The urge to vomit comes back as he watches her cross the room and peel everything off the walls. The MSBY 13 jersey. The newspaper article featuring Onigiri Miya. The trophy they’d won in their third and final year at Nationals. And that framed photo of the four of them at Tokyo Disneyland, poised in a perpetual, dreamlike happiness.

“Thanks for the meal,” says Osamu. His voice is calm, but he shoves his chair back in with so much force it almost topples over. He grabs his jacket off the chair, and takes Atsumu by the wrist so hard he fears it will break and he’ll never be able to toss a ball again.

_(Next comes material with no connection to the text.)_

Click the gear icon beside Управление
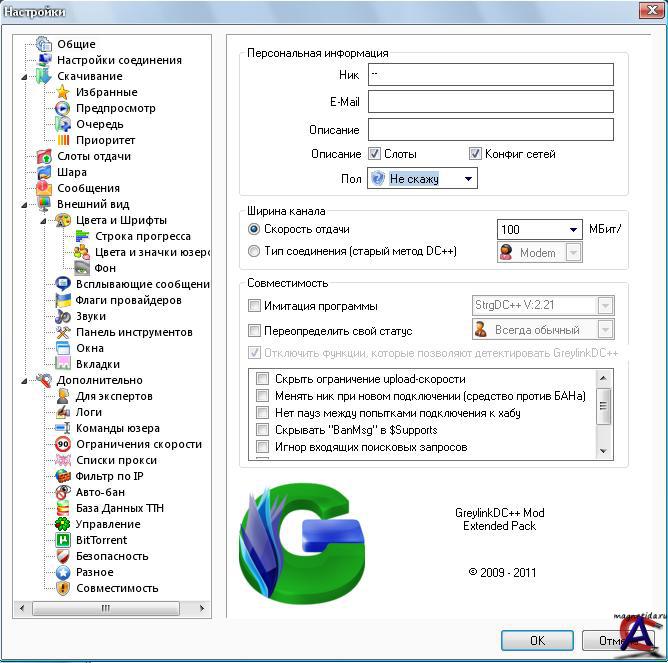The height and width of the screenshot is (663, 668). [x=63, y=524]
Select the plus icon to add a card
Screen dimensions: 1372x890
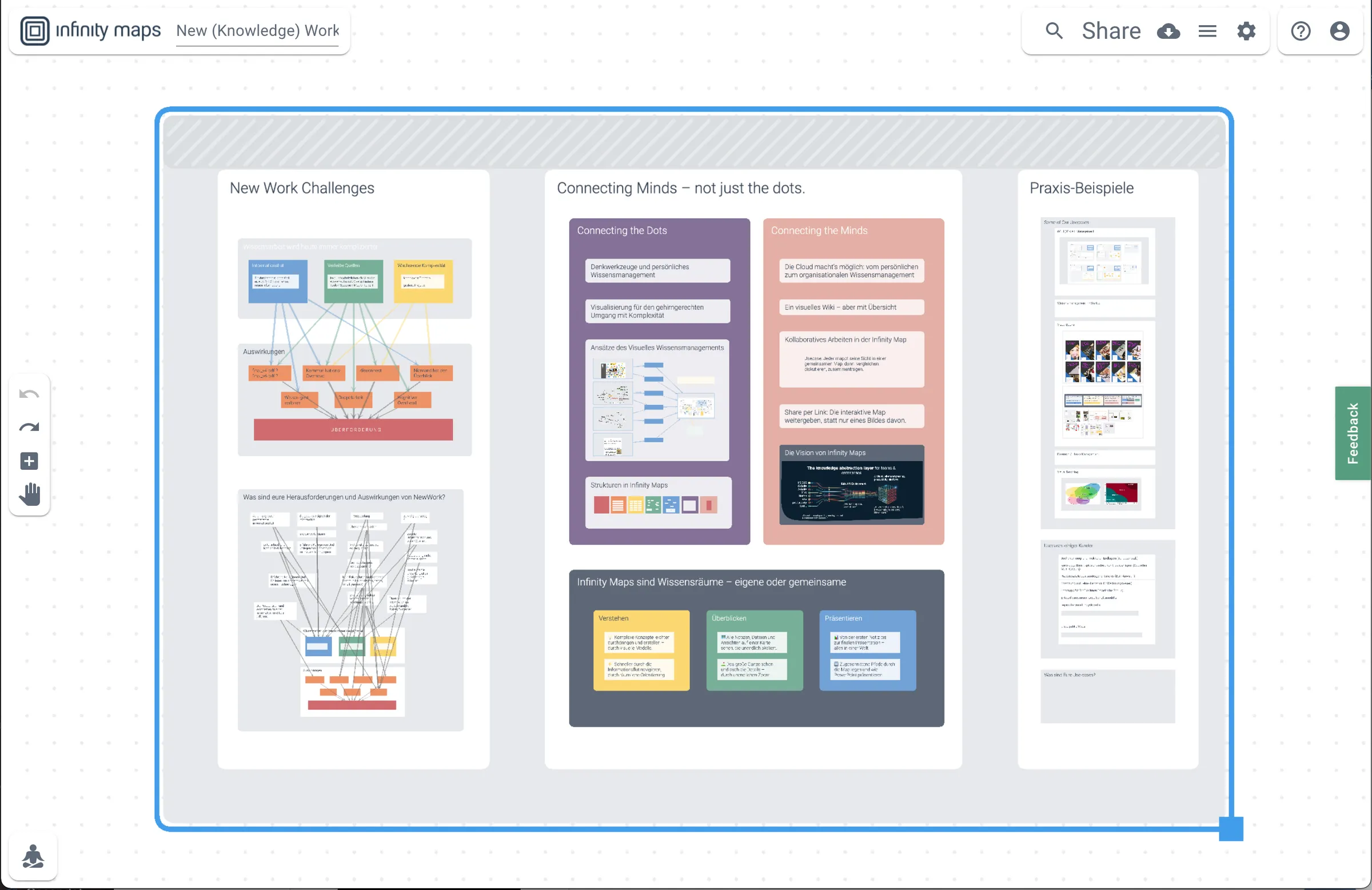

Atsumu is dragged to the door, where he goes through the automatic motions of lacing up his shoes. There’s a scuff mark on the front door where Atsumu kicked it once when he was twelve. He'd sworn up and down that Osamu did it. 

“I kissed him first,” says Atsumu. “So if you gotta blame somebody, blame me.”

“Oh, _shut up,”_ says Osamu, so now everyone in the room is angry with Atsumu, which is just fantastic. 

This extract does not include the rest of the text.